We now consider each of Mr. Marengo's grounds of appeal.

The appeal against conviction

 

The appellant’s submissions

 

  1. Mr. Bonté, learned Counsel for Mr. Marengo, has submitted in writing that the learned trial judge misdirected the jury in that he expressed his personal opinions, first on the possible defences available to the appellant and secondly regarding contradictory evidence. He further submits that the judge “brainwashed and clouded the reasoning of the jury” regarding their final deliberations on the facts of the trial. He has vaguely referred to pages 1012 to 1076 (64 pages) of the summing up without pinpointing or highlighting the misdirections he complains of.

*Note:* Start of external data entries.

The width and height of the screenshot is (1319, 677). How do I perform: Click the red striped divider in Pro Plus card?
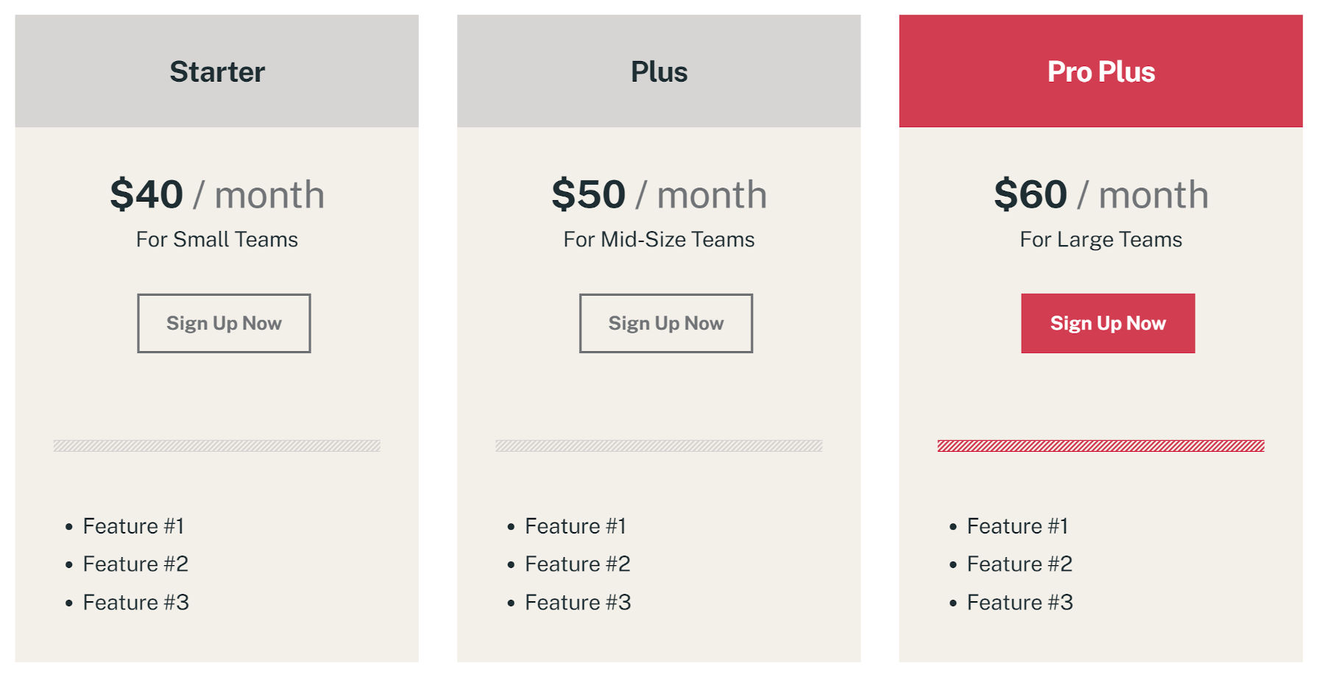point(1101,446)
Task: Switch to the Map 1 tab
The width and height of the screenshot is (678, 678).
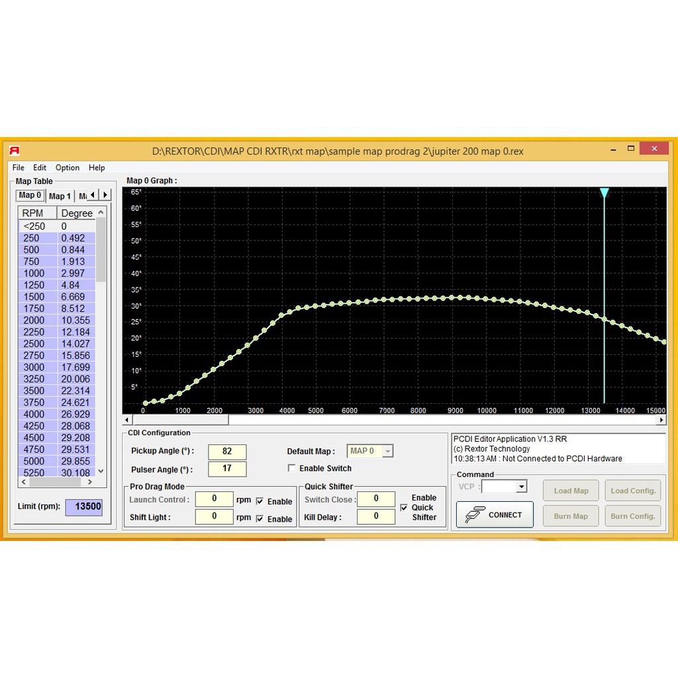Action: click(x=60, y=195)
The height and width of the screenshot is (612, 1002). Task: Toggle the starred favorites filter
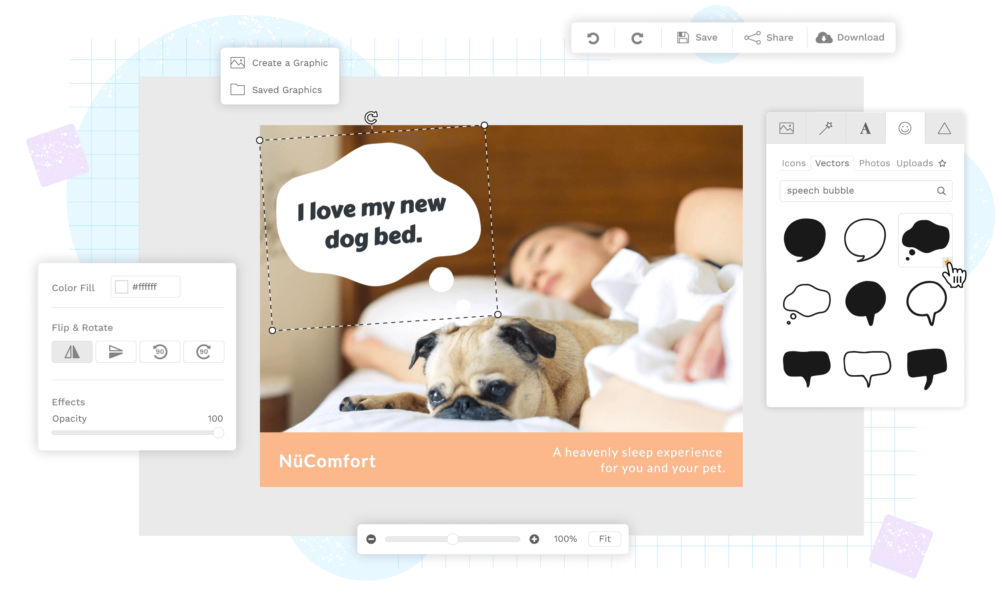(x=946, y=163)
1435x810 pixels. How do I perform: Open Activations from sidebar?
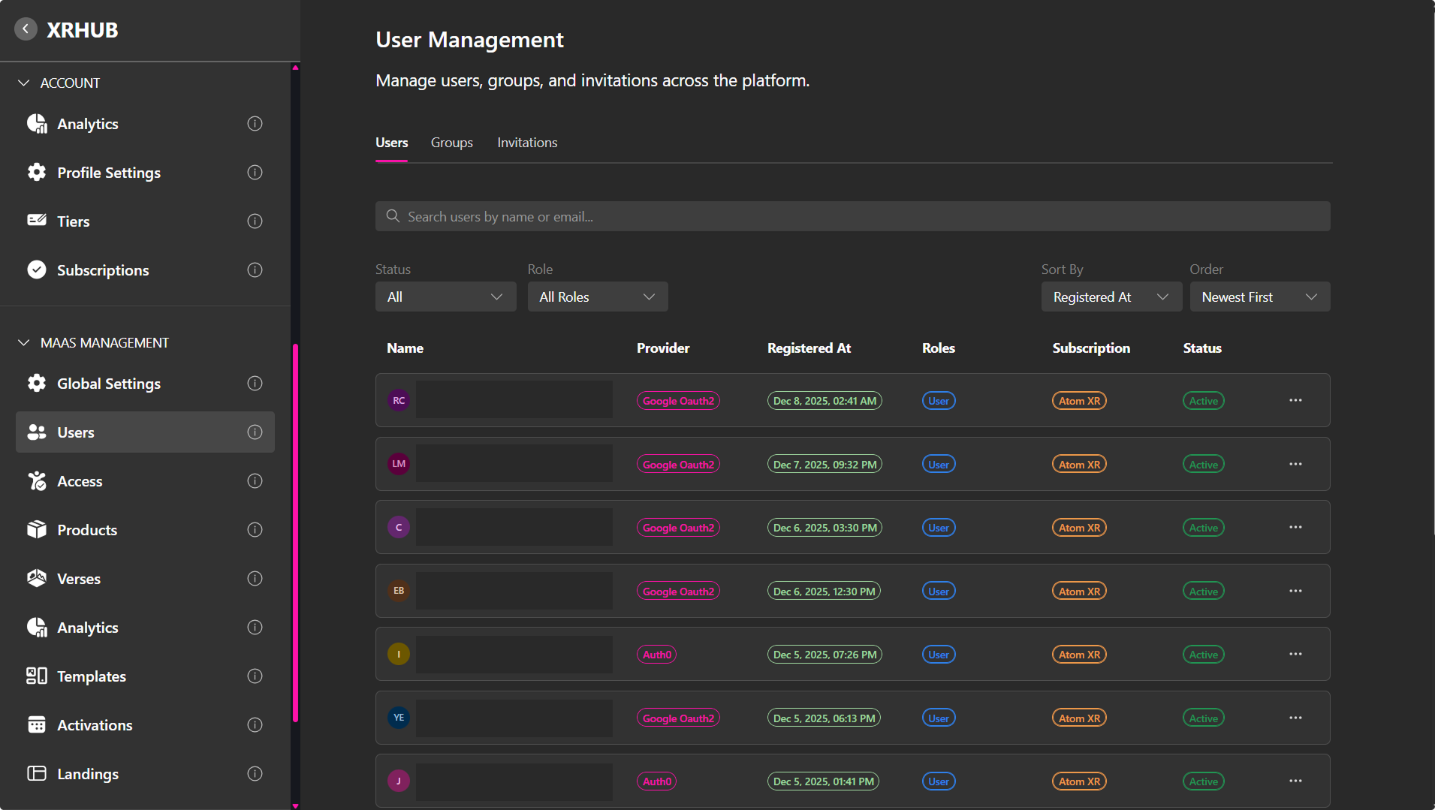point(95,725)
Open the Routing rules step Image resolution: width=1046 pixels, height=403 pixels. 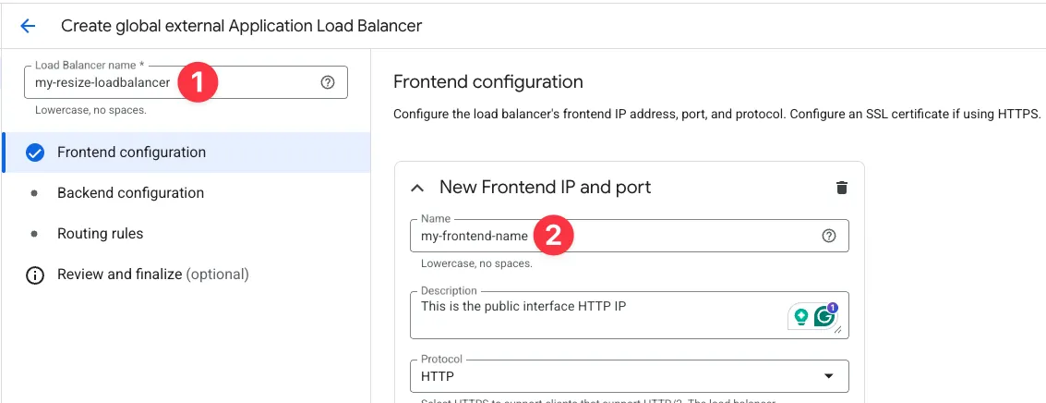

  2. Mr. Bonté also contends that the learned trial judge's commenting on the various defences advanced by Mr. Marengo and giving his personal opinion amounted to taking over the burden placed on the jury and furnishing them with an answer before they were given the opportunity to deliberate on the facts in an independent and impartial manner.

  3. He further submits that the judge adopted the same approach when addressing the contradictory evidence in the case. However, Mr Bonté does not specify the contradictory evidence on which the learned trial judge misdirected the jury.

The respondent's submissions

 

  1. In response, Mrs. Luthina Monthy, State Counsel for the Republic, has submitted that Mr. Marengo’s grounds of appeal lack clarity and are somewhat contradictory. To illustrate the point, she highlights the contradiction in Mr. Marengo’s submissions, that “the judge failed in addressing the jury as to his personal opinions firstly on the possible defences available to the appellant and the series of contradictory evidence on record” but then goes on to state that “the judge made it a must each time an available defence was explained to the jury to later give his personal opinion on the matter and then leaving it to the jury.”

  2. Mrs. Monthy submits that, be that as it may, on several occasions during the trial and during the summing up, the judge reminded the jury of their role in the proceedings. She points out that in paragraphs [4] and [5] of the summing up, the judge stated that the jury was the sole judge of fact and that as judge of fact, their function was to examine and evaluate the factual evidence in the case and that they must base their findings only on the testimonies and exhibits that had been brought by the witnesses before the court.

  3. Further, after summarising the facts, the learned trial judge reminded the jury that some facts might be more important than others and that it was up to them to decide what facts to accept and what verdict to return.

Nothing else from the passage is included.